In an internal discussion, we decided to support either engine+dwh+grafana all on the same machine, or: engine on one machine, dwh+grafana on another. Verify that everything works fine. Check upgrade, engine-setup rollback, backup/restore, etc. See also bug 1846279.
Another relevant flow that I tested: - Install and setup engine (only, no dwh or grafana) on machine A - Install and setup dwh on machine B - Run on machine A 'engine-setup --reconfigure-optional-components', now reply 'Yes' to 'Configure Grafana?' This flow might have an advantage of allowing splitting the load between the machines (similarly to comment 0), but have only a single machine accessed from the outside for management (so simpler firewall configuration etc., also a bit simpler to setup). Main disadvantage is for people that want to split stuff for extra security - if e.g. a bug is found in grafana that allows taking over the machine it's running on, also the engine can be attacked this way.

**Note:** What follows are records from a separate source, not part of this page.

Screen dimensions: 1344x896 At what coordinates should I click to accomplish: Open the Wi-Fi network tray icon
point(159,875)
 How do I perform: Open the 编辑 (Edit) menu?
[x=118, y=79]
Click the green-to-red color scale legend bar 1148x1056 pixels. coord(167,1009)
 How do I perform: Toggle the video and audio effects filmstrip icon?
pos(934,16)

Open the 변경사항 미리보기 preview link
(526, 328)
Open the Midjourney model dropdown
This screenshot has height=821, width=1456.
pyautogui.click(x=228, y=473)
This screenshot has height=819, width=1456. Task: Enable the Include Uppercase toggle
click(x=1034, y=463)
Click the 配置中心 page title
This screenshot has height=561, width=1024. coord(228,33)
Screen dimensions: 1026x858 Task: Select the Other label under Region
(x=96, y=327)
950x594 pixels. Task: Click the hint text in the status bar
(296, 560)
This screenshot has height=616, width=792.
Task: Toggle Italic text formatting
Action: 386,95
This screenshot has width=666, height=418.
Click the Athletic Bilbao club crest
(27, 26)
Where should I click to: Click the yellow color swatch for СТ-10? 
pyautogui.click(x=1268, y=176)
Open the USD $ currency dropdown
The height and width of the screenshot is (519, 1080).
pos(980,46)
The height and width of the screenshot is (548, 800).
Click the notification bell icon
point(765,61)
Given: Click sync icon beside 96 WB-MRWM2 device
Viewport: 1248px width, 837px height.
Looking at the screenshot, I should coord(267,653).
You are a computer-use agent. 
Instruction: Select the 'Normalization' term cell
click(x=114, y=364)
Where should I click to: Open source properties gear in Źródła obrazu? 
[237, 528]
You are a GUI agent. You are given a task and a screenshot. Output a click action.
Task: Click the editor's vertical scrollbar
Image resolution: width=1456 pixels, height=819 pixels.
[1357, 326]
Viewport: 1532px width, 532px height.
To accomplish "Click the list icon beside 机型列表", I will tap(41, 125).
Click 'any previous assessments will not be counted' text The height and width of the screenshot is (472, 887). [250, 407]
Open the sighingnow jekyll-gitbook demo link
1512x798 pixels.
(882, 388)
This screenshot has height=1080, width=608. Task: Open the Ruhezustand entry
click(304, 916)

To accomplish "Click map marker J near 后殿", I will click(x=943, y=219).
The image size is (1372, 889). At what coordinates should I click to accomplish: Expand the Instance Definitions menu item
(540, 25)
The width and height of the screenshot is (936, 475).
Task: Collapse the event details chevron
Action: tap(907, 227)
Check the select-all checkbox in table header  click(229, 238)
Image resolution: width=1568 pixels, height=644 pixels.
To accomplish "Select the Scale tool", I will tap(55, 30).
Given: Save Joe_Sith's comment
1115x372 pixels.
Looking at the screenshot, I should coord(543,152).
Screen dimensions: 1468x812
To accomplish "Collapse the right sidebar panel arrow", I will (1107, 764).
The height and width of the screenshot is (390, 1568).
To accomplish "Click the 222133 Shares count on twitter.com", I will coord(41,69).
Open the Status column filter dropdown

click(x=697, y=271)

fresh install of dwh 4.4.1 - OK backup-restore - failed can't start postgres service Jul 11 11:06:23 10-37-140-71 systemd[1]: postgresql.service: Start request repeated too quickly. Jul 11 11:06:23 10-37-140-71 systemd[1]: postgresql.service: Failed with result 'start-limit-hit'. Jul 11 11:06:23 10-37-140-71 systemd[1]: Failed to start PostgreSQL database server. upgrade from beta 4.4.0.2-1.el8ev - failed can't enrol certificates Failed to execute stage 'Environment customization': str, bytes or bytearray expected, not NoneType Tested in ovirt-engine-4.4.1.8-0.7.el8ev.noarch with ovirt-engine-dwh-setup-4.4.1.2-1.el8ev.noarch
Reproduction steps for backup-restore: 1. install dwh on separate machine 2. yum install ovirt-engine-tools-backup 3. engine-backup --file=/tmp/dwh.bck --log=/tmp/backup.log 4. engine-cleanup 5. engine-backup --mode=restore --provision-all-databases --file=/tmp/dwh.bck
Upgrade 4.3 -> 4.4 worked OK.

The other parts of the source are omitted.